Strickland school summit tries to ID what works
by Scott Stephens
Cleveland Plain Dealer
School’s out for the summer, but more than 300 educators, business chiefs, community leaders and parents will begin comparing notes today in a first-of-its-kind statewide summit on improving public education.
The invitation-only, three-day event, which ends Saturday, is being grandly billed as “the Governor’s Institute for Creativity & Innovation in Education.” But its purpose is plain: Identify what works in Ohio classrooms, and figure out how to replicate it.
“All of the people participating have, to a certain extent, acted as change agents in their respective communities,” said Keith Dailey, spokesman for Gov. Ted Strickland.
One of those people is Jim Mahoney, executive director of Battelle for Kids, a Columbus-based not-for-profit group that helps educators accelerate student progress.
While much of the groups’ reform effort has been data-driven, Mahoney said creativity and innovation are equally important.
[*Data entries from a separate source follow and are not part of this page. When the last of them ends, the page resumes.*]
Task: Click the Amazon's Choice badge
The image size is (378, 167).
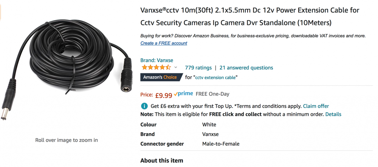Action: pos(160,77)
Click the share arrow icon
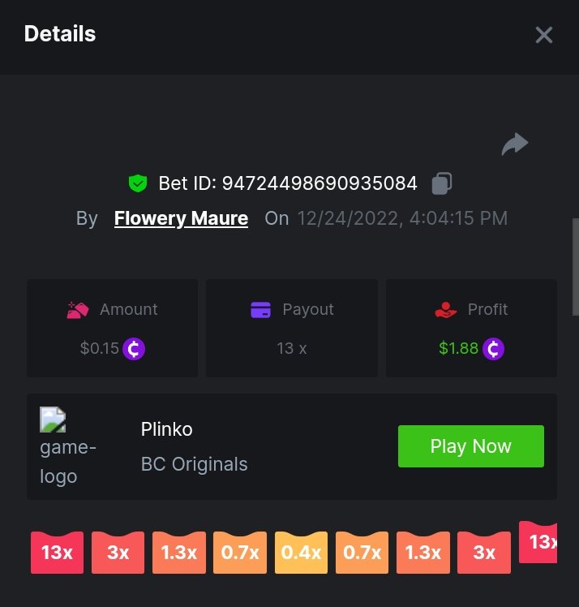This screenshot has width=579, height=607. pos(515,144)
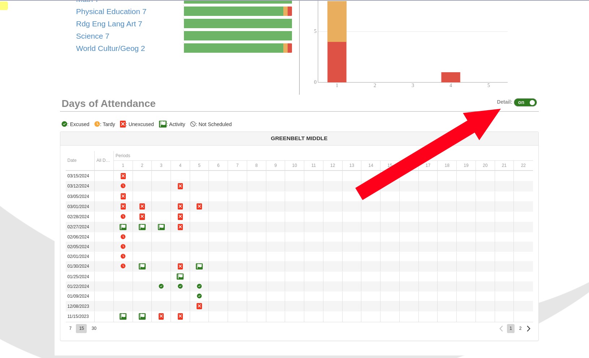Image resolution: width=589 pixels, height=358 pixels.
Task: Click activity flag for 01/25/2024 period 4
Action: point(180,277)
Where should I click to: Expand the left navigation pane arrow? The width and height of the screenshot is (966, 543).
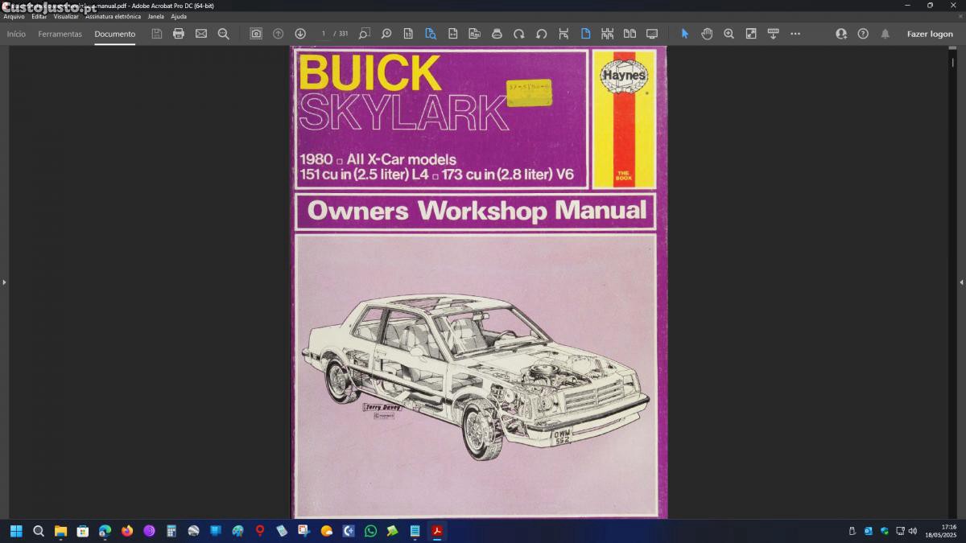4,282
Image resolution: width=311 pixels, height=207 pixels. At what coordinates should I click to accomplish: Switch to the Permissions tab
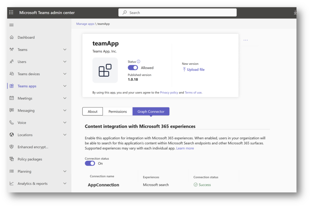click(x=118, y=111)
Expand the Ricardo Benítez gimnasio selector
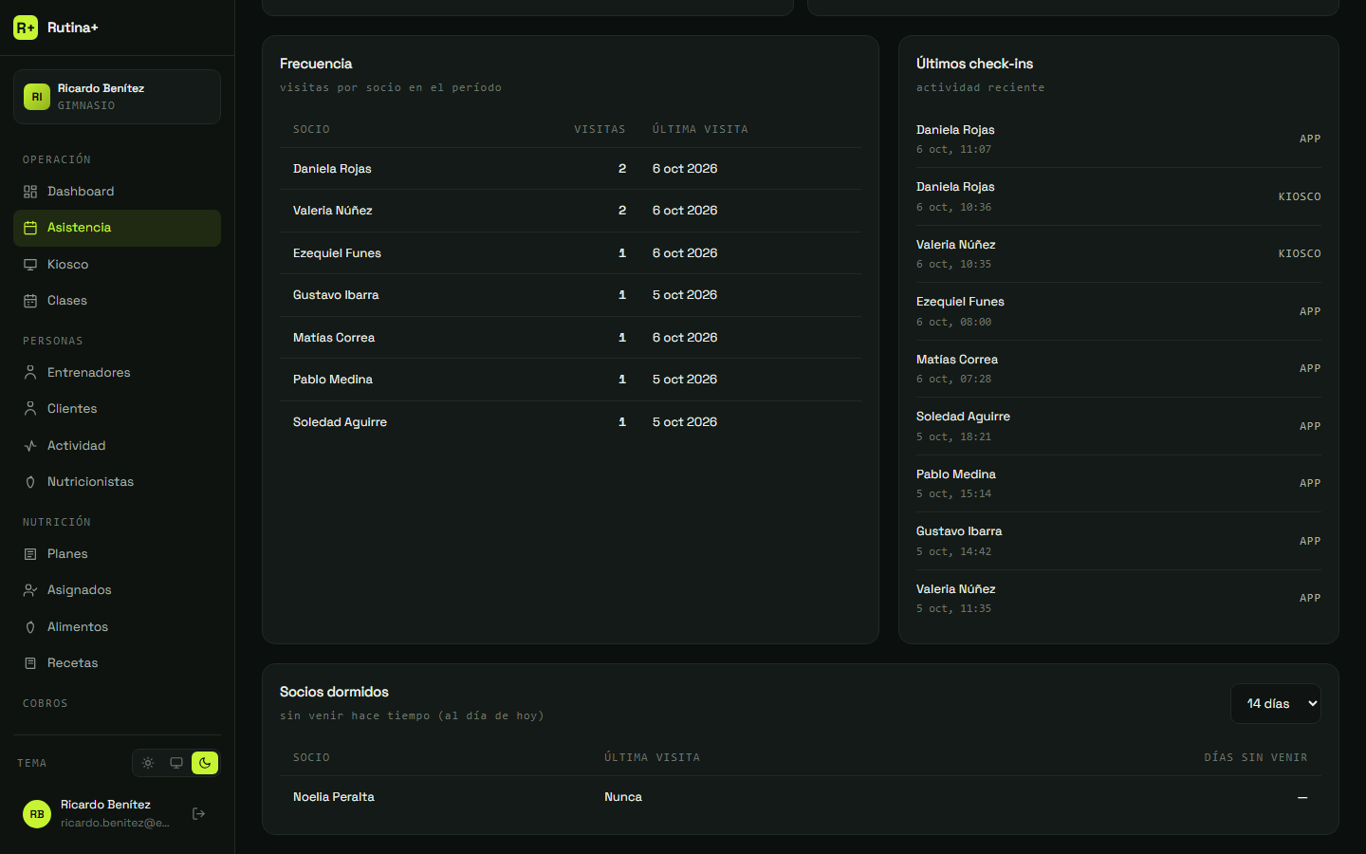This screenshot has width=1366, height=854. tap(117, 97)
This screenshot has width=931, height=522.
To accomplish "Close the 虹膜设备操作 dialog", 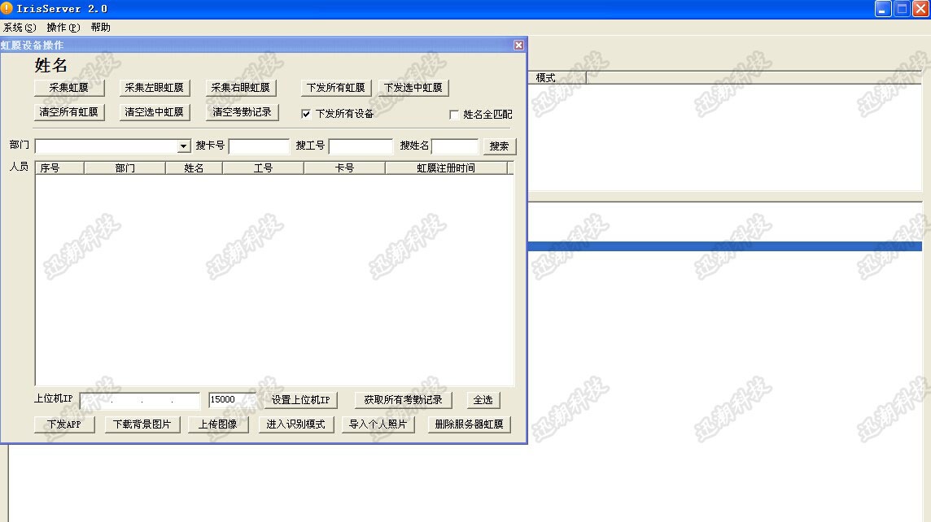I will click(x=518, y=46).
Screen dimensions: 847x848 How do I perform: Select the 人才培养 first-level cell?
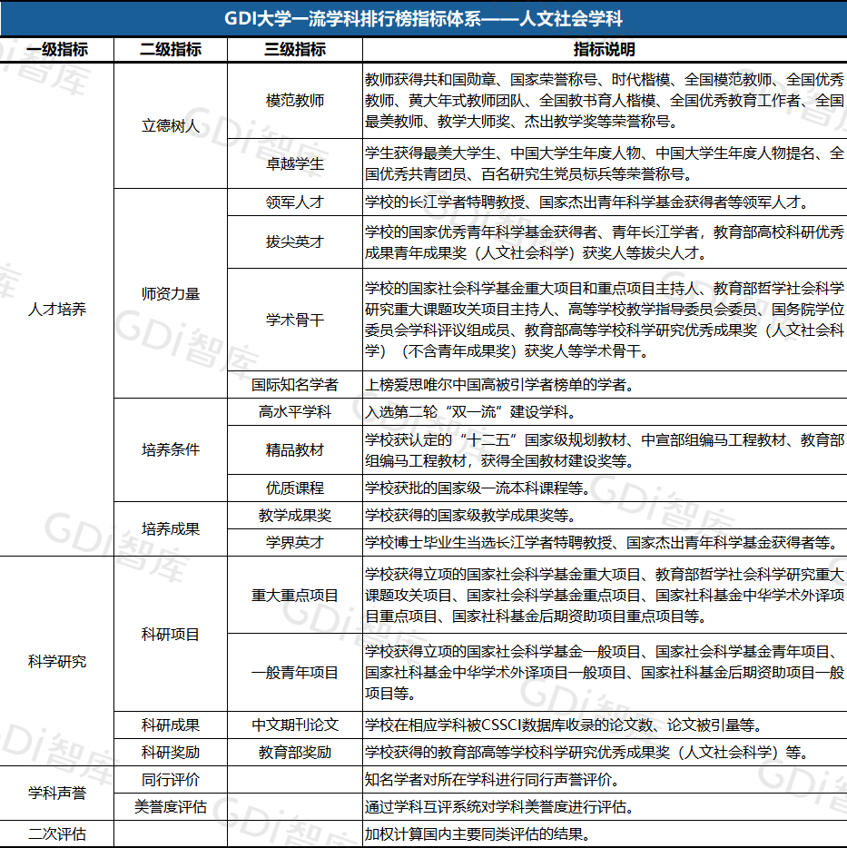click(57, 310)
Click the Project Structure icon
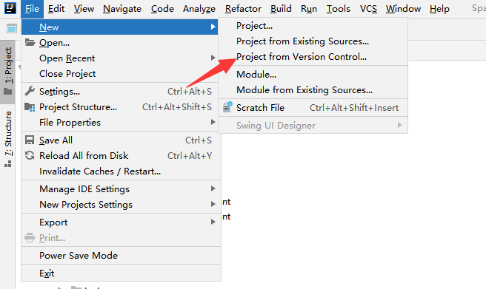Image resolution: width=486 pixels, height=289 pixels. click(x=30, y=107)
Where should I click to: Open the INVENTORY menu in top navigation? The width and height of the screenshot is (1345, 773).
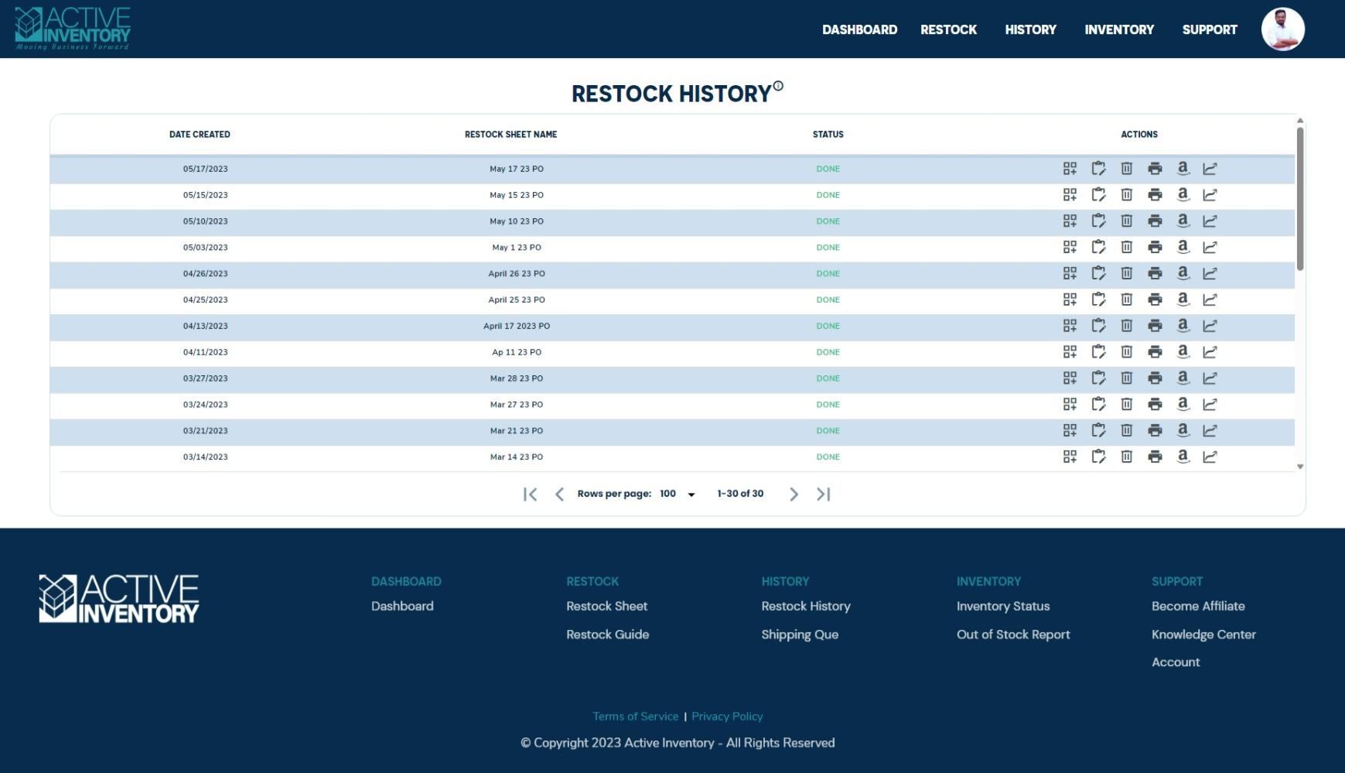tap(1118, 29)
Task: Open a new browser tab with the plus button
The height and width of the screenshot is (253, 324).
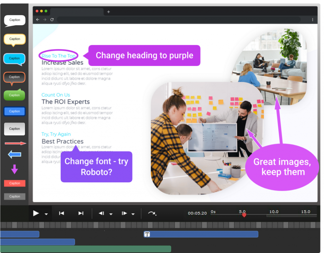Action: [108, 11]
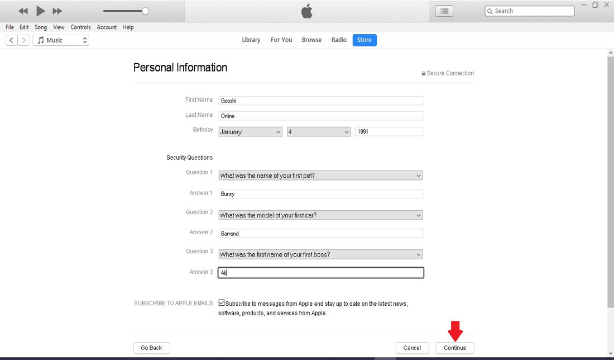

“It isn’t about who gets highest test scores,” Mahoney said. “Ultimately, students have to have the kind of skills important in the marketplace.”
Another participant, William Wendling said he is hopeful the conference will address two of his areas of interest: Urban education and the community’s role in education.
Wendling is executive director of the Ohio 8, a coalition of the state’s eight big-city superintendents and teacher union presidents. He is also involved in establishing what will be Cuyahoga County’s first “P-16 council,” groups that help the education system work together seamlessly from preschool through college.
“The idea is that this is a communitywide effort,” Wendling said. “It shouldn’t be confined to the schoolhouse.”
Not everyone is hopeful about the governor’s event. In his group’s newsletter, Chester Finn Jr., president of the Thomas B. Fordham Institute, said Ohio was going “squishy.”
While praising the state’s push to establish special science, technology, engineering and math academies, he said state officials should be more “hard-nosed” about education.
“Ohio’s Ted Strickland has invited several hundred Ohioans to a fiesta of education psychobabble, full of every loopy idea ever encountered in this field and as lacking in teeth as a 3-month-old,” Finn wrote.
Whether innovation or psychobabble, the event kicks off today with an address from John Stanford, Strickland’s top education adviser. The day ends with a cookout at Strickland’s home.
Friday and Saturday will feature group sessions. Strickland will conclude the event with an address Saturday afternoon.